The VPPA was passed in 1988 in response to backlash over a reporter sharing the video store rental history of a judge, Robert Bork, who had been nominated to the Supreme Court by Ronald Reagan. The report revealed that Bork apparently liked spy thrillers and British costume dramas and suggested that maybe the judge had a family member who dug John Hughes movies.

Although the videos that Bork rented “revealed nothing particularly salacious” about the judge, the intent of reporting the “Bork Tapes” was to confront the judge “with his own vulnerability to privacy harms” during a time when the Supreme Court nominee had “criticized the constitutional right to privacy” as “a loose canon in the law,” Harvard Law Review noted.

Even though no harm was caused by sharing the “Bork Tapes,” policymakers on both sides of the aisle agreed that First Amendment protections ought to safeguard the privacy of people’s viewing habits, or else risk chilling their speech by altering their viewing habits. The US government has not budged on this stance since, supporting a lawsuit filed in 2022 by Patreon users who claimed that while no harms were caused, damages are owed after Patreon allegedly violated the VPPA by sharing data on videos they watched on the platform with Facebook through Meta Pixel without users’ written consent.

“Restricting the ability of those who possess a consumer’s video purchase, rental, or request history to disclose such information directly advances the goal of keeping that information private and protecting consumers’ intellectual freedom,” the Department of Justice’s brief said.

The Meta Pixel is a piece of code used by companies like Patreon to better target content to users by tracking their activity and monitoring conversions on Meta platforms. “In simplest terms,” Patreon users said in an amended complaint, “the Pixel allows Meta to know what video content one of its users viewed on Patreon’s website.”

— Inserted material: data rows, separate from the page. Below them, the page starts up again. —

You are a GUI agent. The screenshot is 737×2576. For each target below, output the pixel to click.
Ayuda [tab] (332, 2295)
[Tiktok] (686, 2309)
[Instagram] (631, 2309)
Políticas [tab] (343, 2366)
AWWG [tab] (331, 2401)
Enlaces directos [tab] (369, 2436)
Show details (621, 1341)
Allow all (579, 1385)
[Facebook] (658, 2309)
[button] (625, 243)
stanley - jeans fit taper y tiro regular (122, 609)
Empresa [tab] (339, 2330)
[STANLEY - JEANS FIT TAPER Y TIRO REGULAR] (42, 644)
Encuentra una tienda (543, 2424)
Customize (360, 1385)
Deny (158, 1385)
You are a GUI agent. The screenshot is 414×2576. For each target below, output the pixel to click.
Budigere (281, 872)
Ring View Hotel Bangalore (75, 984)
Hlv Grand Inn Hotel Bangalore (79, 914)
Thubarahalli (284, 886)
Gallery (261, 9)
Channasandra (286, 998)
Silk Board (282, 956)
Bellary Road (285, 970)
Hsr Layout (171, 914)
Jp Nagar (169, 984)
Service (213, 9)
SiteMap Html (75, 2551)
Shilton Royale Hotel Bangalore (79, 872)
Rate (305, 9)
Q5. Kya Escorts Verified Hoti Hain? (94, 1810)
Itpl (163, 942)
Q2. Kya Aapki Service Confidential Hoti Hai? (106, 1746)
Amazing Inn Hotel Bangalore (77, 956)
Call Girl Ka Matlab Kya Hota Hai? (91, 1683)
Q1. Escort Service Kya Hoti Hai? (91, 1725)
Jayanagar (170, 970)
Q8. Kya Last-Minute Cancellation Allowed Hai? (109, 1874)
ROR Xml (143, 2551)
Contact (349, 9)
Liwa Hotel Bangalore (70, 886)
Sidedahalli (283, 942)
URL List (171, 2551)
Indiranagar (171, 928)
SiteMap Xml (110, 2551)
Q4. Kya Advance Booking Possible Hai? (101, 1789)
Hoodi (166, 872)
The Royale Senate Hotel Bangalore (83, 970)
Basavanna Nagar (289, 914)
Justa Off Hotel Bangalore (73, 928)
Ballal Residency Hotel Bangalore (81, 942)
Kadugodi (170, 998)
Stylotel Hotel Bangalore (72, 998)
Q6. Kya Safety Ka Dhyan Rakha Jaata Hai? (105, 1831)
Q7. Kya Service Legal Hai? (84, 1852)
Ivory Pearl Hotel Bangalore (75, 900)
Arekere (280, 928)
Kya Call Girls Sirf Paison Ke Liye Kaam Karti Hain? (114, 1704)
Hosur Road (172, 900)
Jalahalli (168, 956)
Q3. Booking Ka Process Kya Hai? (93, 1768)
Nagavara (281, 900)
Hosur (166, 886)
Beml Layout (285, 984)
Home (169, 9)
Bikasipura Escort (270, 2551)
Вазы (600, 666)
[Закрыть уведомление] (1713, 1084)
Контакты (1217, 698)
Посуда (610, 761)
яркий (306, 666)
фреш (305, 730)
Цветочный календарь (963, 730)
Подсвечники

The Pixel is currently at the center of a pile of privacy lawsuits, where people have accused various platforms of using the Pixel to covertly share sensitive data without users’ consent, including health and financial data.

Several lawsuits have specifically lobbed VPPA claims, which users have argued validates the urgency of retaining the VPPA protections that Patreon now seeks to strike. The DOJ argued that “the explosion of recent VPPA cases” is proof “that the disclosures the statute seeks to prevent are a legitimate concern,” despite Patreon’s arguments that the statute does “nothing to materially or directly advance the privacy interests it supposedly was enacted to protect.”

Patreon’s attack on the VPPA

Patreon has argued in a recent court filing that the VPPA was not enacted to protect average video viewers from embarrassing and unwarranted disclosures but “for the express purpose of silencing disclosures about political figures and their video-watching, an issue of undisputed continuing public interest and concern.”

That’s one of many ways that the VPPA silences speech, Patreon argued, by allegedly preventing disclosures regarding public figures that are relevant to public interest.

Among other “fatal flaws,” Patreon alleged, the VPPA “restrains speech” while “doing little if anything to protect privacy” and never protecting privacy “by the least restrictive means.”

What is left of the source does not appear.